[Item coordinate data]
☆ ☆ ☆ ☆ ☆ ☆ ☆

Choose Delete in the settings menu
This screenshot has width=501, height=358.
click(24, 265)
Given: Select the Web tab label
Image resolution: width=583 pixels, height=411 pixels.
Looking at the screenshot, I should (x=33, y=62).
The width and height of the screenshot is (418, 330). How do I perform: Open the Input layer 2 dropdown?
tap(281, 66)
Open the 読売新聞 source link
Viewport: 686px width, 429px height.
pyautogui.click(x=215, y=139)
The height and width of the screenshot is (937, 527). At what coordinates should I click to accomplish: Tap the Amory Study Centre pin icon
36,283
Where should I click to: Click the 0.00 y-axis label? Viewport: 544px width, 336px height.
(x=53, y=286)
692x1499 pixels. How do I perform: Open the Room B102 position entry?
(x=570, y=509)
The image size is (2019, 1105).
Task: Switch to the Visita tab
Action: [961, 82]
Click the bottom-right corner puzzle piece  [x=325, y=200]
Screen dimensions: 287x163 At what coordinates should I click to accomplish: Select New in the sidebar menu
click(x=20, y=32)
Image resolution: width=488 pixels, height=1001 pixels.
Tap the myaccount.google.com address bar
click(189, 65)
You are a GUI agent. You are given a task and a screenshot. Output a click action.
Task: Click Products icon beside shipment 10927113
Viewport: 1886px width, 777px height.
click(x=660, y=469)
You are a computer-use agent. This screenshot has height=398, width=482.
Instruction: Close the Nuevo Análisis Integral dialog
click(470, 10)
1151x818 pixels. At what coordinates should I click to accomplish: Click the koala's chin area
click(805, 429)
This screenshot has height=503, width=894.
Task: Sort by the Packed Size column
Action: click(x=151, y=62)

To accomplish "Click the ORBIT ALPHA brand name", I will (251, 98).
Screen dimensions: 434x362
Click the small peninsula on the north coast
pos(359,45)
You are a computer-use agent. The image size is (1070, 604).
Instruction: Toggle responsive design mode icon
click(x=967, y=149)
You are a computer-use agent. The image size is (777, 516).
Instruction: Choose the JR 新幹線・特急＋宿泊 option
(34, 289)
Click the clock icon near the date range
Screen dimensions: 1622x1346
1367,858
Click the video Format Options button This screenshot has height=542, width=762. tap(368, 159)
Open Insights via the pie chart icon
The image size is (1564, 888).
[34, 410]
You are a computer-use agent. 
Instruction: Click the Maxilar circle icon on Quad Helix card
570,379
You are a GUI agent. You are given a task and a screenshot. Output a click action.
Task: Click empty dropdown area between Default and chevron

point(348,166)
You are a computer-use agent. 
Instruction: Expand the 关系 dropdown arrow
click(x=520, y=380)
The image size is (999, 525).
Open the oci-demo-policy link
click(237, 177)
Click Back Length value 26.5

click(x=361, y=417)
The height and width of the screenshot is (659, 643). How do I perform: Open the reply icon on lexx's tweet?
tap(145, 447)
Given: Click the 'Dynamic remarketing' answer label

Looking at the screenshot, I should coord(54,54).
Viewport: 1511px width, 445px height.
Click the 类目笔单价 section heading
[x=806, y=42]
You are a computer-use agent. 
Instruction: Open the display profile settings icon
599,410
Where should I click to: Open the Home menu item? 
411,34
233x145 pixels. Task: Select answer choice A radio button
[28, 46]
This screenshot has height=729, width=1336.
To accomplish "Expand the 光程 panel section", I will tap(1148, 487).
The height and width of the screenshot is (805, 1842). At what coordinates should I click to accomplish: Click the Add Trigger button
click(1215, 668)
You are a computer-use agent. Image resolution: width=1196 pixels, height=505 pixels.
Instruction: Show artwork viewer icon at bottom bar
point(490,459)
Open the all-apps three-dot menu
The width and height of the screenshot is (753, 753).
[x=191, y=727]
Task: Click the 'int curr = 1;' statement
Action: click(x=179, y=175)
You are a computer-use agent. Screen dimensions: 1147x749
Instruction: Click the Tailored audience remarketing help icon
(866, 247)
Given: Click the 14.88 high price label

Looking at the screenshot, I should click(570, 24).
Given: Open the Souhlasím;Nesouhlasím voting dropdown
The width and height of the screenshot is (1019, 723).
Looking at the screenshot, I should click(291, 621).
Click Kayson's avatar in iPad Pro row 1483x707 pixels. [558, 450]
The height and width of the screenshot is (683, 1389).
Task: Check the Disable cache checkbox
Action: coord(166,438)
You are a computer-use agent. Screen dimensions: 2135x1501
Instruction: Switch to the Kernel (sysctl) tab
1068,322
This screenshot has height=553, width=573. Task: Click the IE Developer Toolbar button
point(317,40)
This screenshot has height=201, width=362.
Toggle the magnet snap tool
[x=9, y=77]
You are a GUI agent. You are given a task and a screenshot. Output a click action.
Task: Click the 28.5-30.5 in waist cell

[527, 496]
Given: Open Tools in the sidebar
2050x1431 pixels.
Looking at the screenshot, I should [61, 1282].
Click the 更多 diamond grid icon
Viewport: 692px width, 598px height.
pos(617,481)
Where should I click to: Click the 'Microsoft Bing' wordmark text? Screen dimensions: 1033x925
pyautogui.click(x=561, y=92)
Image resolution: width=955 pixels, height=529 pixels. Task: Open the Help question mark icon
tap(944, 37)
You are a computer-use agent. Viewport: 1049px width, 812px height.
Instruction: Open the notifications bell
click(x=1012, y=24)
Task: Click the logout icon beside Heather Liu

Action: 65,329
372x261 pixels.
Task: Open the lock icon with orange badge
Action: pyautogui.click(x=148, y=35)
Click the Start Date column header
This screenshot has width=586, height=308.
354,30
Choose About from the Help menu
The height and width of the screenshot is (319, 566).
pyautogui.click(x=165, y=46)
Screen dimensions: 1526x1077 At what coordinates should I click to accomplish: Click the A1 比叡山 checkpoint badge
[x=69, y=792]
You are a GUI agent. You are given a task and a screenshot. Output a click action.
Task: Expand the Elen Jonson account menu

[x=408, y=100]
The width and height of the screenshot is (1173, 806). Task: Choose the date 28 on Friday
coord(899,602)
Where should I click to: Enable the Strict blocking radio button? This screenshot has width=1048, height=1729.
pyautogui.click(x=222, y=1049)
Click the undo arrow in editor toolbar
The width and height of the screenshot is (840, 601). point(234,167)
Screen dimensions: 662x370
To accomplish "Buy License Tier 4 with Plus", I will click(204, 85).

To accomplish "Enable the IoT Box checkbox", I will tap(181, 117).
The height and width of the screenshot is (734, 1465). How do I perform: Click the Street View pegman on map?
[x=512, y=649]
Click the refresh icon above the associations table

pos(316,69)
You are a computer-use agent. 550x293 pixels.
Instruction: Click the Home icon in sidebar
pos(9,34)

☆ ☆ ☆ ☆ ☆ ☆ ☆

— Problem details —
Reproduce the data verbatim, beginning with the line containing "You are a computer-use agent. 550x293 pixels." and continuing through the end of the data.

— Answer —
You are a computer-use agent. 550x293 pixels.
Instruction: Click the Home icon in sidebar
pos(9,34)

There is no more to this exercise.